(Task brief) Starting with the line that contains "You are a GUI" and going on through the line that contains "(x=148, y=444)", rewrite the data with "color name" changed to "color label" and nothing else altered. Leave the pictures out of your answer.

(Supplied material)
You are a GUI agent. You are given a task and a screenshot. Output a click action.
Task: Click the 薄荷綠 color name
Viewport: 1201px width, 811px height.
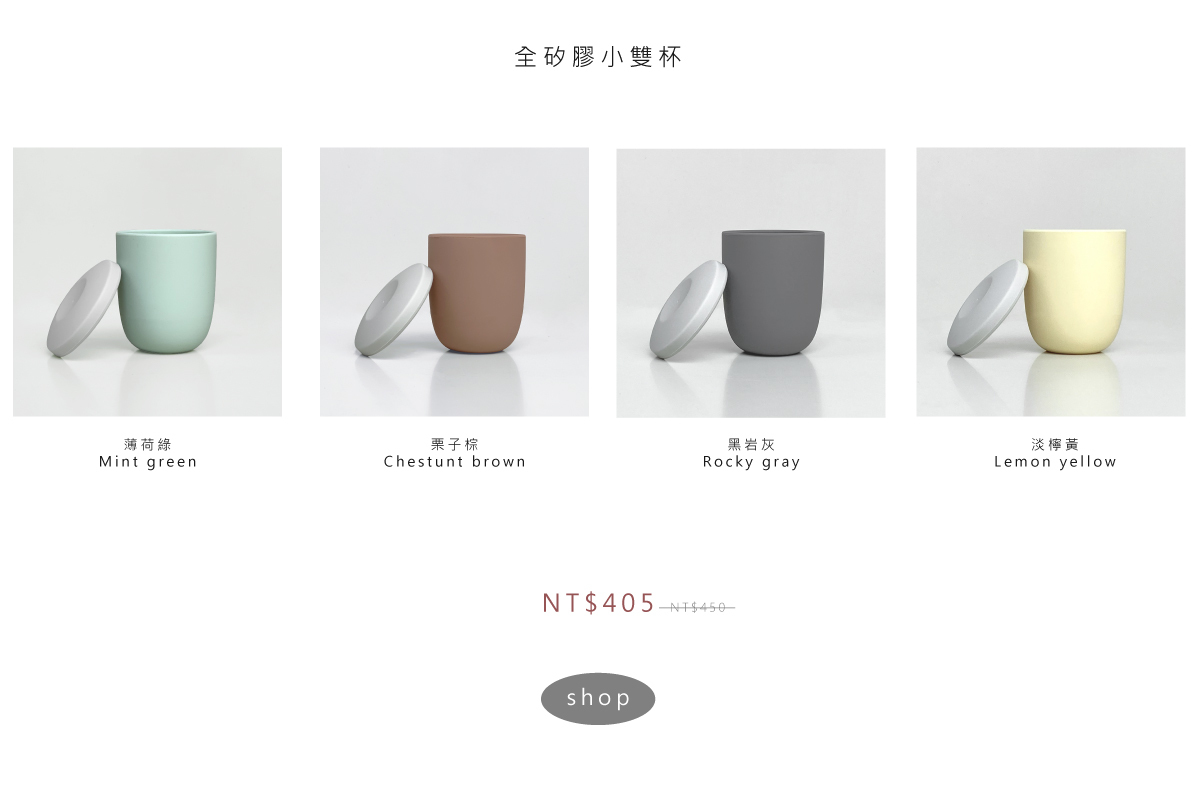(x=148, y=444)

---

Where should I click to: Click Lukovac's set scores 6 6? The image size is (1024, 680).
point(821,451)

(Exercise output)
You are a GUI agent. You are given a task and a screenshot. Output a click action.
Task: Click the 薄荷綠 color label
Viewport: 1201px width, 811px height.
(x=148, y=444)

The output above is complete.